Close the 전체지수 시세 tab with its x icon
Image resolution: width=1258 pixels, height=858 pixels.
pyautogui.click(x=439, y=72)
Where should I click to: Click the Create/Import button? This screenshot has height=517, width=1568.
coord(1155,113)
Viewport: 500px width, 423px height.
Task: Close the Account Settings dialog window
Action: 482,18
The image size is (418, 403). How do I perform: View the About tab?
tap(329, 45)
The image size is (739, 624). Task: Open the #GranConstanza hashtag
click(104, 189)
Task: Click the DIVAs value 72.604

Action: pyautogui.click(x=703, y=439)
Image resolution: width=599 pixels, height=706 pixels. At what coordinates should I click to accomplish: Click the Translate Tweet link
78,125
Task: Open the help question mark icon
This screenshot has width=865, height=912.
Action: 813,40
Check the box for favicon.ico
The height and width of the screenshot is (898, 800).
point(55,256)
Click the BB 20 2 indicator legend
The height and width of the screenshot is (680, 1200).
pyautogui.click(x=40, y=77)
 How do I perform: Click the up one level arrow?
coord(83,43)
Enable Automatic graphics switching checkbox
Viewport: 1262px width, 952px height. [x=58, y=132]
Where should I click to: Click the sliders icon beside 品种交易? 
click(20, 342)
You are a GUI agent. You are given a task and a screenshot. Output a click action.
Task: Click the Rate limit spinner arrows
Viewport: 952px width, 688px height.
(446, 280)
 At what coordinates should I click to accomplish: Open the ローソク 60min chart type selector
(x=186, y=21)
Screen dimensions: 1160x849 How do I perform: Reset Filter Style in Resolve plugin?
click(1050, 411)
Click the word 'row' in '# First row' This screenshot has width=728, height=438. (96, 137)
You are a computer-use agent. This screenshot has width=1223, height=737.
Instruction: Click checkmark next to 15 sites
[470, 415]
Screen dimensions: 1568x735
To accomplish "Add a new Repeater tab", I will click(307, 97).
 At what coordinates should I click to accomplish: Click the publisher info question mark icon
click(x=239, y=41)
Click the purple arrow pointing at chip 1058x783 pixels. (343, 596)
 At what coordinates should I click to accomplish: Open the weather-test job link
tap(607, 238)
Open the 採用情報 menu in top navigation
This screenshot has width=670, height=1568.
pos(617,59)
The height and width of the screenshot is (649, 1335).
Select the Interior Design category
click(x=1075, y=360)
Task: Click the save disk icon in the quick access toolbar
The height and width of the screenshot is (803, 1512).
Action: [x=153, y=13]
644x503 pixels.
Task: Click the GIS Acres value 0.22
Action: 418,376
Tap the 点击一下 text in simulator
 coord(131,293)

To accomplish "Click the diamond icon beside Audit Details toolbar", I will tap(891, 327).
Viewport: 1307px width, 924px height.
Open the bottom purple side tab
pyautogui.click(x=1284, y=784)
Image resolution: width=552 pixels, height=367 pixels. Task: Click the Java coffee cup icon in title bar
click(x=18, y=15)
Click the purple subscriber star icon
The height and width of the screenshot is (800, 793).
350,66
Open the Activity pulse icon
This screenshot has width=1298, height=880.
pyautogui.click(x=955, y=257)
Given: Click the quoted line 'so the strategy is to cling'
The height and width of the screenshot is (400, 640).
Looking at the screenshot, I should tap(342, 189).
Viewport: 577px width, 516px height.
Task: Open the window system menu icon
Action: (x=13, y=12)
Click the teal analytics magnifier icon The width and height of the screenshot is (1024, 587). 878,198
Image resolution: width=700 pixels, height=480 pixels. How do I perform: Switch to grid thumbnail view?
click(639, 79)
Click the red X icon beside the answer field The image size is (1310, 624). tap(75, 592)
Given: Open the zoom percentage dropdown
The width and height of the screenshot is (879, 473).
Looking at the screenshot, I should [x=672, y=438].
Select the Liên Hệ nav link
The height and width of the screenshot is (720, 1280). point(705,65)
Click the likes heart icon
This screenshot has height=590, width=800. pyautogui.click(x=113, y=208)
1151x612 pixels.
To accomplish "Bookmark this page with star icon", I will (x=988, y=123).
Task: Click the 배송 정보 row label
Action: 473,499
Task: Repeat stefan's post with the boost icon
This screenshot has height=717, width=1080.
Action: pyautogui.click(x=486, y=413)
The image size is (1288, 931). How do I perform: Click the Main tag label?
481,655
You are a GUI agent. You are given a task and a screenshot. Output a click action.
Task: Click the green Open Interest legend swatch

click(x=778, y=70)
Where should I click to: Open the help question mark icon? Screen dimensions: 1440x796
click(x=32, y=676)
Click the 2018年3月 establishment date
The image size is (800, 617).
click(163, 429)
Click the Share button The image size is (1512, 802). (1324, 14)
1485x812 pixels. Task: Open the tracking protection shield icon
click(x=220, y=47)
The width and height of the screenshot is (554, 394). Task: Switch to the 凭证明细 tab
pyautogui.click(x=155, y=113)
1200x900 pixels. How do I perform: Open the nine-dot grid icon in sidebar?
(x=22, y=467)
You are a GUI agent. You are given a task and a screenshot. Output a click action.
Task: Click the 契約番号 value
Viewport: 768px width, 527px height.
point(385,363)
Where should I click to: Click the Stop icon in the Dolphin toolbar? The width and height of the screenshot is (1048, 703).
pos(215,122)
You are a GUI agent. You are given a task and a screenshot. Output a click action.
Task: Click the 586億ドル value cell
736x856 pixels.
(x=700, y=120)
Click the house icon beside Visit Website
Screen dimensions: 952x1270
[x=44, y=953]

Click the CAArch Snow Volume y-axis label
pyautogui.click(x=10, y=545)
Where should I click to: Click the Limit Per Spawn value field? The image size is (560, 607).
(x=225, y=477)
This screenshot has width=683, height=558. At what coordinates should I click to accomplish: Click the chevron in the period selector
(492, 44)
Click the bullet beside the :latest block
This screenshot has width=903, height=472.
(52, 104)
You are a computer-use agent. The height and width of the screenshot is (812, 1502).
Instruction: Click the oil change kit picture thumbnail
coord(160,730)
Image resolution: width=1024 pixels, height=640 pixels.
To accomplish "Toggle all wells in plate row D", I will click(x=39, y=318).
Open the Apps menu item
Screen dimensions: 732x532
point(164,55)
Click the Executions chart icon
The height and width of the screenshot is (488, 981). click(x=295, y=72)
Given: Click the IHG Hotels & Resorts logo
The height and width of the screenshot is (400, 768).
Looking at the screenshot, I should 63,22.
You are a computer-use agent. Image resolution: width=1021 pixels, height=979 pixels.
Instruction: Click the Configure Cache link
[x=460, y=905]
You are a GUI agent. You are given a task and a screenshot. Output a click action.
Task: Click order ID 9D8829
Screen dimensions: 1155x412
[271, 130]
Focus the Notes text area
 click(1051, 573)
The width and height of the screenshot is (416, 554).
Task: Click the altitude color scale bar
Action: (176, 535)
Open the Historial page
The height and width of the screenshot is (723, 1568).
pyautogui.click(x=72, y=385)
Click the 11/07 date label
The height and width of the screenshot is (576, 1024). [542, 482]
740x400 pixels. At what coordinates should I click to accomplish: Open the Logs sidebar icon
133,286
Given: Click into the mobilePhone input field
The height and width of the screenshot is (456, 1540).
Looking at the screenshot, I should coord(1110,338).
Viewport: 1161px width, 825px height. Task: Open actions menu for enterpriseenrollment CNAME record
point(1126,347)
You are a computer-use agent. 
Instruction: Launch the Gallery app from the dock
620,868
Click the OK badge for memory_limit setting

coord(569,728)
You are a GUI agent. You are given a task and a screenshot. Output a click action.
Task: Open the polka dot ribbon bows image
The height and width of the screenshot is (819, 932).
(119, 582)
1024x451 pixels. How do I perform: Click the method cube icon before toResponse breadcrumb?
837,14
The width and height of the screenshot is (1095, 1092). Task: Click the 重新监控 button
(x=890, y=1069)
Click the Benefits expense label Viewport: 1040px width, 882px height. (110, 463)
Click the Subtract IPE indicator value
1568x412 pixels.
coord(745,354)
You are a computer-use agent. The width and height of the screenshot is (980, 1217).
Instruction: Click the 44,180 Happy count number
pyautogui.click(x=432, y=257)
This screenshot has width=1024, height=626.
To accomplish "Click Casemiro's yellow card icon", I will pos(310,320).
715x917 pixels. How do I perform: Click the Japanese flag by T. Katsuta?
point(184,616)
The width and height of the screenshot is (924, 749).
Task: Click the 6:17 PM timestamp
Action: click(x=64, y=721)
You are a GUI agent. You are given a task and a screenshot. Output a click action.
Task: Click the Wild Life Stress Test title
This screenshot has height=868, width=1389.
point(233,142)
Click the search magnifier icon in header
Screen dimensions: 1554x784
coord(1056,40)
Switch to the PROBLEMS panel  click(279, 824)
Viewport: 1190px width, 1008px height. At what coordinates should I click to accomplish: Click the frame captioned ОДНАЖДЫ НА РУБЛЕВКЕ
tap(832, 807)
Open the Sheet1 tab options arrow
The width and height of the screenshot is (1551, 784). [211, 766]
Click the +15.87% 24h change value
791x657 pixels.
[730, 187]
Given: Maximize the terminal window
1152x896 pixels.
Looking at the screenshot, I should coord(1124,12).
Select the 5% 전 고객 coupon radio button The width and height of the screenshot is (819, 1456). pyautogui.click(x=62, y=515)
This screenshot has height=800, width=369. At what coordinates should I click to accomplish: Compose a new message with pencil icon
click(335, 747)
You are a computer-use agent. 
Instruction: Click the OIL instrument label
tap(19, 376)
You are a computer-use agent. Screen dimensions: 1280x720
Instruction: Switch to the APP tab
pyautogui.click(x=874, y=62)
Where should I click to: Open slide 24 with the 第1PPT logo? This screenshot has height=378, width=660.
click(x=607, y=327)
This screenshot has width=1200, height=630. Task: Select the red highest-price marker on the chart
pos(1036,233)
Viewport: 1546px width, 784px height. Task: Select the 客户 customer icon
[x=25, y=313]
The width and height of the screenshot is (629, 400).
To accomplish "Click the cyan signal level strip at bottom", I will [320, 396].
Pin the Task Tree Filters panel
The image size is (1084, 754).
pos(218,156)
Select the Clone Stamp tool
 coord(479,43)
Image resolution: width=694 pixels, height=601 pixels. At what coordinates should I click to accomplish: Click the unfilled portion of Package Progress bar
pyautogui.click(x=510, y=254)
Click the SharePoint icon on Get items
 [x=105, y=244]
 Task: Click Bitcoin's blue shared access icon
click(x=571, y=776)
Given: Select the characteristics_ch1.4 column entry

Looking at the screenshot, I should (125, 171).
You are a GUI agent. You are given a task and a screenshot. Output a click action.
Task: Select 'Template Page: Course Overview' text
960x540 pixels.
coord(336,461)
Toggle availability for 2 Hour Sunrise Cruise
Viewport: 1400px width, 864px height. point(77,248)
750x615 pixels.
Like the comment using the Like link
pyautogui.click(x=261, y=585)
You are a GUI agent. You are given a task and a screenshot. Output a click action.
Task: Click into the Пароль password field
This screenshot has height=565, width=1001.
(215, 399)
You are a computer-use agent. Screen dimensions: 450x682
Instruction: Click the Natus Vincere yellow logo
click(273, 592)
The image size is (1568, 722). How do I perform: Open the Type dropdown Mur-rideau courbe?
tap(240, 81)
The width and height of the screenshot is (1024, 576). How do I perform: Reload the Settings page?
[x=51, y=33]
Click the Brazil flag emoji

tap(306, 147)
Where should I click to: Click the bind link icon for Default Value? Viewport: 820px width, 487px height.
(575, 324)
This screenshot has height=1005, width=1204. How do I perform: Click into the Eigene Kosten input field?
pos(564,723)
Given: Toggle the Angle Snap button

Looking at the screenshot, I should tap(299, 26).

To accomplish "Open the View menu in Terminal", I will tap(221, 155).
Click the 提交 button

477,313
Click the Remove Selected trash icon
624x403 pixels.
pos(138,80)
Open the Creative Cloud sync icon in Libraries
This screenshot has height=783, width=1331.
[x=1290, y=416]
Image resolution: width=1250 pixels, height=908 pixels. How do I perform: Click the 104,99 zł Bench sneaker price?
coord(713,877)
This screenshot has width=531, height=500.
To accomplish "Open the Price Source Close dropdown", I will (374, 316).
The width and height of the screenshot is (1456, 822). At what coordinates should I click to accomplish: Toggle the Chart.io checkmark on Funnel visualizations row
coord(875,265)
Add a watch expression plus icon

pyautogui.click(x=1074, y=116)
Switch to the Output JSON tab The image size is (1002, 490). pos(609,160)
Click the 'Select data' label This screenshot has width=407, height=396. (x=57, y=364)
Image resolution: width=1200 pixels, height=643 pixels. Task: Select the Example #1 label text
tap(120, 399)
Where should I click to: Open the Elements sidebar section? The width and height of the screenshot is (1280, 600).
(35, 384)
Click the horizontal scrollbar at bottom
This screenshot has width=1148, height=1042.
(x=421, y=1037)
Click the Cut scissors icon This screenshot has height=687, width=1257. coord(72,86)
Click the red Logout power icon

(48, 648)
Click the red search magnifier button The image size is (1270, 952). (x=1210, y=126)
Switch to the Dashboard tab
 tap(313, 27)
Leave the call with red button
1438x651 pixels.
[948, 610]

++++++

_ACTIVITY_. Each line in the entries above, starting at the line with "Click the Share button" and ending at the line with "Image resolution: width=1024", is to be printed exactly, and only those lines.

_EXERCISE ANSWER_.
Click the Share button The image size is (1512, 802). (1324, 14)
1485x812 pixels. Task: Open the tracking protection shield icon
click(x=220, y=47)
The width and height of the screenshot is (554, 394). Task: Switch to the 凭证明细 tab
pyautogui.click(x=155, y=113)
1200x900 pixels. How do I perform: Open the nine-dot grid icon in sidebar?
(x=22, y=467)
You are a GUI agent. You are given a task and a screenshot. Output a click action.
Task: Click the 契約番号 value
Viewport: 768px width, 527px height.
point(385,363)
Where should I click to: Click the Stop icon in the Dolphin toolbar? The width and height of the screenshot is (1048, 703).
pos(215,122)
You are a GUI agent. You are given a task and a screenshot. Output a click action.
Task: Click the 586億ドル value cell
736x856 pixels.
(x=700, y=120)
Click the house icon beside Visit Website
Screen dimensions: 952x1270
[x=44, y=953]

Click the CAArch Snow Volume y-axis label
pyautogui.click(x=10, y=545)
Where should I click to: Click the Limit Per Spawn value field? The image size is (560, 607).
(x=225, y=477)
This screenshot has width=683, height=558. At what coordinates should I click to accomplish: Click the chevron in the period selector
(492, 44)
Click the bullet beside the :latest block
This screenshot has width=903, height=472.
(52, 104)
You are a computer-use agent. The height and width of the screenshot is (812, 1502).
Instruction: Click the oil change kit picture thumbnail
coord(160,730)
Image resolution: width=1024 pixels, height=640 pixels.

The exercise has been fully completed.